▸ Stored data entries:
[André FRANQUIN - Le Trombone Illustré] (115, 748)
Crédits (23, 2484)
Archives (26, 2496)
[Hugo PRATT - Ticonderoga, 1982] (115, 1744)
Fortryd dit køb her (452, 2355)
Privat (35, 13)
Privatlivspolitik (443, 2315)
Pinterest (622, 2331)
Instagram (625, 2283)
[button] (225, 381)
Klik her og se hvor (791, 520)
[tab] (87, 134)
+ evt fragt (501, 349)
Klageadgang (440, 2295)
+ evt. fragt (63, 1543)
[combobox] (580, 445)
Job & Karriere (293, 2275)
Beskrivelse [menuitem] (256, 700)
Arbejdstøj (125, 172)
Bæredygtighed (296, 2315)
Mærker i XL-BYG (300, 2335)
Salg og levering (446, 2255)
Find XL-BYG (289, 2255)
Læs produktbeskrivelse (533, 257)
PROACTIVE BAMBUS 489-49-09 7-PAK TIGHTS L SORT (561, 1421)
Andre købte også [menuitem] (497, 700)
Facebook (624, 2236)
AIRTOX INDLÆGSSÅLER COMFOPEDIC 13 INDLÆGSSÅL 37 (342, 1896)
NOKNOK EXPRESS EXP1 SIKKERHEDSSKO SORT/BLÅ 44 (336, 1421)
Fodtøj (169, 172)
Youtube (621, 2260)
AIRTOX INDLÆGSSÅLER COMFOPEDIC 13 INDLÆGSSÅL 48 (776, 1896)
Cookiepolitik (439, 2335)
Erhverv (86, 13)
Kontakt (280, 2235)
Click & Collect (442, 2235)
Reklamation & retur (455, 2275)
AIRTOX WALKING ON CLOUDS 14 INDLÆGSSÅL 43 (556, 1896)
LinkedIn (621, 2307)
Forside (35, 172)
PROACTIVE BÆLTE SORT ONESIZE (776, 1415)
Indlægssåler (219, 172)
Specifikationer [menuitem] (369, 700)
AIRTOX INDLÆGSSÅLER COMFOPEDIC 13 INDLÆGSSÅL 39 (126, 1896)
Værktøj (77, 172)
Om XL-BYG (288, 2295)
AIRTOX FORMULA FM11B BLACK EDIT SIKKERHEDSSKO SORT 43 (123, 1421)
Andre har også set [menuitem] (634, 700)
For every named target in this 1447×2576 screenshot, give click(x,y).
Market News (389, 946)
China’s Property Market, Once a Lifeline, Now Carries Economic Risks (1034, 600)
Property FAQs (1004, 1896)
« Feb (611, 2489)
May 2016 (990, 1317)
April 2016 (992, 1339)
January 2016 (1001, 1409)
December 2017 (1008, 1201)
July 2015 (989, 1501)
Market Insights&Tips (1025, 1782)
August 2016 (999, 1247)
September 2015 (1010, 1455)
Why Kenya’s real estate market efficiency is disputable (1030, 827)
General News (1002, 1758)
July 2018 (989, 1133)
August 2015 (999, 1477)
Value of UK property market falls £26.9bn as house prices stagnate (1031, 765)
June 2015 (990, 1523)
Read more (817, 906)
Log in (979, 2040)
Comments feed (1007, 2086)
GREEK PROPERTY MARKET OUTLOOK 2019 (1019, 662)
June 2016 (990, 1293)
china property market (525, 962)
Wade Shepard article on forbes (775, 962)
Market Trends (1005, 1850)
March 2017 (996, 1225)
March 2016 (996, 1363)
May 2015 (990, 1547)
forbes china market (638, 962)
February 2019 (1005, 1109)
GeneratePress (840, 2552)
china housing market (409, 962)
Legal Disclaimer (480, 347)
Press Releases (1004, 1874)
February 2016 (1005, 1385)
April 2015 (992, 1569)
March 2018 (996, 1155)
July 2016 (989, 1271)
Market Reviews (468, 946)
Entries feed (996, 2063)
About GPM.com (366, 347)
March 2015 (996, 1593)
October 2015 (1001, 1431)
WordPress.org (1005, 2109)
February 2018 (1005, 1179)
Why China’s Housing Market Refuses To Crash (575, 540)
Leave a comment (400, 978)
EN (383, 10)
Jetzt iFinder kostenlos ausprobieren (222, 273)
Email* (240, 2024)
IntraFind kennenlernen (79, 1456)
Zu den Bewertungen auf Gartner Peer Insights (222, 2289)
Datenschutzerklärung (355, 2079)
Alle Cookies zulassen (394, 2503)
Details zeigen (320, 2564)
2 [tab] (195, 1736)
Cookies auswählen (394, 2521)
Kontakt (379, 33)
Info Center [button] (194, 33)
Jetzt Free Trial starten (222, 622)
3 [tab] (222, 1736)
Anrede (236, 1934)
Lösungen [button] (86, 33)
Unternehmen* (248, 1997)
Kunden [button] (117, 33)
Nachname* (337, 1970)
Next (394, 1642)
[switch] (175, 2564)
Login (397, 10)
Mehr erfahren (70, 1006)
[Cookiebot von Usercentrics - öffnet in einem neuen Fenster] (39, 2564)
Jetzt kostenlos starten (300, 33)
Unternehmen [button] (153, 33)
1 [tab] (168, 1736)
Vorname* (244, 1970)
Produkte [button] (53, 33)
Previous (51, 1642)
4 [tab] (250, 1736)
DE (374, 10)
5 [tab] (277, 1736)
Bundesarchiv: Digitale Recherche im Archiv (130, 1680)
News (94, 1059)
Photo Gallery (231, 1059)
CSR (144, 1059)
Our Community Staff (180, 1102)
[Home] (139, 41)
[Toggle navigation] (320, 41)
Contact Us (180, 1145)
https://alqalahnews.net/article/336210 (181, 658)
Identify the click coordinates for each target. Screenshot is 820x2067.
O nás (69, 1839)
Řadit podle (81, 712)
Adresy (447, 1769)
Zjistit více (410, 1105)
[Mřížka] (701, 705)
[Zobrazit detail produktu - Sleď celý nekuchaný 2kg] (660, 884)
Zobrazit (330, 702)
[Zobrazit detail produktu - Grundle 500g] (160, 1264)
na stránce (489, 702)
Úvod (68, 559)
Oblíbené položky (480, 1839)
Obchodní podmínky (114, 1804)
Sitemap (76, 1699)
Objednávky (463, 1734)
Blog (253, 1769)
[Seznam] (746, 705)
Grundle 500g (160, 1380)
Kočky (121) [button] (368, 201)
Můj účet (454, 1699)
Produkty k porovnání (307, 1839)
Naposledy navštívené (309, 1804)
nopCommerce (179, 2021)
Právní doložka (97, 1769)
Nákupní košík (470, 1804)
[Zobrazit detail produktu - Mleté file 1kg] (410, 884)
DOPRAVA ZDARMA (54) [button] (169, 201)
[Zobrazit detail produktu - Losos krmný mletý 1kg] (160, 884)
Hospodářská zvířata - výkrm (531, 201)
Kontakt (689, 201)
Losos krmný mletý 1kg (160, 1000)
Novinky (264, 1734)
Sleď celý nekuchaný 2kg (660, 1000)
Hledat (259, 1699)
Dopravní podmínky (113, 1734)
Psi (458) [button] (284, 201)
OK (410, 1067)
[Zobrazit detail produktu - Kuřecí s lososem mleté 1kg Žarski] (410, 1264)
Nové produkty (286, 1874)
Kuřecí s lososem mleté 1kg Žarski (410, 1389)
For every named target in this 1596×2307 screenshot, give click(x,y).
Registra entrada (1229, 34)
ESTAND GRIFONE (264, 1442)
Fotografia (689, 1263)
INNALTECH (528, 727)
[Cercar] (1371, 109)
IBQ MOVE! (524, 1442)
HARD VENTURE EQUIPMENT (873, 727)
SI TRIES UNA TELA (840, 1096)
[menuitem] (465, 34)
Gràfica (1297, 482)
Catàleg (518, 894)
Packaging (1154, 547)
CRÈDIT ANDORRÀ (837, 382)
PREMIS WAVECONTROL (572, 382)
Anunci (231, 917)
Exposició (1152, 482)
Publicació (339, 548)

▸ Work item:
Set all the entries above down again exactly.

▸ Worked solution:
[André FRANQUIN - Le Trombone Illustré] (115, 748)
Crédits (23, 2484)
Archives (26, 2496)
[Hugo PRATT - Ticonderoga, 1982] (115, 1744)
Fortryd dit køb her (452, 2355)
Privat (35, 13)
Privatlivspolitik (443, 2315)
Pinterest (622, 2331)
Instagram (625, 2283)
[button] (225, 381)
Klik her og se hvor (791, 520)
[tab] (87, 134)
+ evt fragt (501, 349)
Klageadgang (440, 2295)
+ evt. fragt (63, 1543)
[combobox] (580, 445)
Job & Karriere (293, 2275)
Beskrivelse [menuitem] (256, 700)
Arbejdstøj (125, 172)
Bæredygtighed (296, 2315)
Mærker i XL-BYG (300, 2335)
Salg og levering (446, 2255)
Find XL-BYG (289, 2255)
Læs produktbeskrivelse (533, 257)
PROACTIVE BAMBUS 489-49-09 7-PAK TIGHTS L SORT (561, 1421)
Andre købte også [menuitem] (497, 700)
Facebook (624, 2236)
AIRTOX INDLÆGSSÅLER COMFOPEDIC 13 INDLÆGSSÅL 37 (342, 1896)
NOKNOK EXPRESS EXP1 SIKKERHEDSSKO SORT/BLÅ 44 (336, 1421)
Fodtøj (169, 172)
Youtube (621, 2260)
AIRTOX INDLÆGSSÅLER COMFOPEDIC 13 INDLÆGSSÅL 48 (776, 1896)
Cookiepolitik (439, 2335)
Erhverv (86, 13)
Kontakt (280, 2235)
Click & Collect (442, 2235)
Reklamation & retur (455, 2275)
AIRTOX WALKING ON CLOUDS 14 INDLÆGSSÅL 43 (556, 1896)
LinkedIn (621, 2307)
Forside (35, 172)
PROACTIVE BÆLTE SORT ONESIZE (776, 1415)
Indlægssåler (219, 172)
Specifikationer [menuitem] (369, 700)
AIRTOX INDLÆGSSÅLER COMFOPEDIC 13 INDLÆGSSÅL 39 (126, 1896)
Værktøj (77, 172)
Om XL-BYG (288, 2295)
AIRTOX FORMULA FM11B BLACK EDIT SIKKERHEDSSKO SORT 43 (123, 1421)
Andre har også set [menuitem] (634, 700)
For every named target in this 1447×2576 screenshot, give click(x,y).
Market News (389, 946)
China’s Property Market, Once a Lifeline, Now Carries Economic Risks (1034, 600)
Property FAQs (1004, 1896)
« Feb (611, 2489)
May 2016 (990, 1317)
April 2016 (992, 1339)
January 2016 (1001, 1409)
December 2017 (1008, 1201)
July 2015 (989, 1501)
Market Insights&Tips (1025, 1782)
August 2016 (999, 1247)
September 2015 (1010, 1455)
Why Kenya’s real estate market efficiency is disputable (1030, 827)
General News (1002, 1758)
July 2018 (989, 1133)
August 2015 (999, 1477)
Value of UK property market falls £26.9bn as house prices stagnate (1031, 765)
June 2015 (990, 1523)
Read more (817, 906)
Log in (979, 2040)
Comments feed (1007, 2086)
GREEK PROPERTY MARKET OUTLOOK 2019 (1019, 662)
June 2016 (990, 1293)
china property market (525, 962)
Wade Shepard article on forbes (775, 962)
Market Trends (1005, 1850)
March 2017 (996, 1225)
March 2016 (996, 1363)
May 2015 (990, 1547)
forbes china market (638, 962)
February 2019 (1005, 1109)
GeneratePress (840, 2552)
china housing market (409, 962)
Legal Disclaimer (480, 347)
Press Releases (1004, 1874)
February 2016 (1005, 1385)
April 2015 (992, 1569)
March 2018 (996, 1155)
July 2016 (989, 1271)
Market Reviews (468, 946)
Entries feed (996, 2063)
About GPM.com (366, 347)
March 2015 (996, 1593)
October 2015 (1001, 1431)
WordPress.org (1005, 2109)
February 2018 (1005, 1179)
Why China’s Housing Market Refuses To Crash (575, 540)
Leave a comment (400, 978)
EN (383, 10)
Jetzt iFinder kostenlos ausprobieren (222, 273)
Email* (240, 2024)
IntraFind kennenlernen (79, 1456)
Zu den Bewertungen auf Gartner Peer Insights (222, 2289)
Datenschutzerklärung (355, 2079)
Alle Cookies zulassen (394, 2503)
Details zeigen (320, 2564)
2 [tab] (195, 1736)
Cookies auswählen (394, 2521)
Kontakt (379, 33)
Info Center [button] (194, 33)
Jetzt Free Trial starten (222, 622)
3 [tab] (222, 1736)
Anrede (236, 1934)
Lösungen [button] (86, 33)
Unternehmen* (248, 1997)
Kunden [button] (117, 33)
Nachname* (337, 1970)
Next (394, 1642)
[switch] (175, 2564)
Login (397, 10)
Mehr erfahren (70, 1006)
[Cookiebot von Usercentrics - öffnet in einem neuen Fenster] (39, 2564)
Jetzt kostenlos starten (300, 33)
Unternehmen [button] (153, 33)
1 [tab] (168, 1736)
Vorname* (244, 1970)
Produkte [button] (53, 33)
Previous (51, 1642)
4 [tab] (250, 1736)
DE (374, 10)
5 [tab] (277, 1736)
Bundesarchiv: Digitale Recherche im Archiv (130, 1680)
News (94, 1059)
Photo Gallery (231, 1059)
CSR (144, 1059)
Our Community Staff (180, 1102)
[Home] (139, 41)
[Toggle navigation] (320, 41)
Contact Us (180, 1145)
https://alqalahnews.net/article/336210 (181, 658)
Identify the click coordinates for each target. Screenshot is 820x2067.
O nás (69, 1839)
Řadit podle (81, 712)
Adresy (447, 1769)
Zjistit více (410, 1105)
[Mřížka] (701, 705)
[Zobrazit detail produktu - Sleď celý nekuchaný 2kg] (660, 884)
Zobrazit (330, 702)
[Zobrazit detail produktu - Grundle 500g] (160, 1264)
na stránce (489, 702)
Úvod (68, 559)
Oblíbené položky (480, 1839)
Obchodní podmínky (114, 1804)
Sitemap (76, 1699)
Objednávky (463, 1734)
Blog (253, 1769)
[Seznam] (746, 705)
Grundle 500g (160, 1380)
Kočky (121) [button] (368, 201)
Můj účet (454, 1699)
Produkty k porovnání (307, 1839)
Naposledy navštívené (309, 1804)
nopCommerce (179, 2021)
Právní doložka (97, 1769)
Nákupní košík (470, 1804)
[Zobrazit detail produktu - Mleté file 1kg] (410, 884)
DOPRAVA ZDARMA (54) [button] (169, 201)
[Zobrazit detail produktu - Losos krmný mletý 1kg] (160, 884)
Hospodářská zvířata - výkrm (531, 201)
Kontakt (689, 201)
Losos krmný mletý 1kg (160, 1000)
Novinky (264, 1734)
Sleď celý nekuchaný 2kg (660, 1000)
Hledat (259, 1699)
Dopravní podmínky (113, 1734)
Psi (458) [button] (284, 201)
OK (410, 1067)
[Zobrazit detail produktu - Kuřecí s lososem mleté 1kg Žarski] (410, 1264)
Nové produkty (286, 1874)
Kuřecí s lososem mleté 1kg Žarski (410, 1389)
For every named target in this 1596×2307 screenshot, give click(x,y).
Registra entrada (1229, 34)
ESTAND GRIFONE (264, 1442)
Fotografia (689, 1263)
INNALTECH (528, 727)
[Cercar] (1371, 109)
IBQ MOVE! (524, 1442)
HARD VENTURE EQUIPMENT (873, 727)
SI TRIES UNA TELA (840, 1096)
[menuitem] (465, 34)
Gràfica (1297, 482)
Catàleg (518, 894)
Packaging (1154, 547)
CRÈDIT ANDORRÀ (837, 382)
PREMIS WAVECONTROL (572, 382)
Anunci (231, 917)
Exposició (1152, 482)
Publicació (339, 548)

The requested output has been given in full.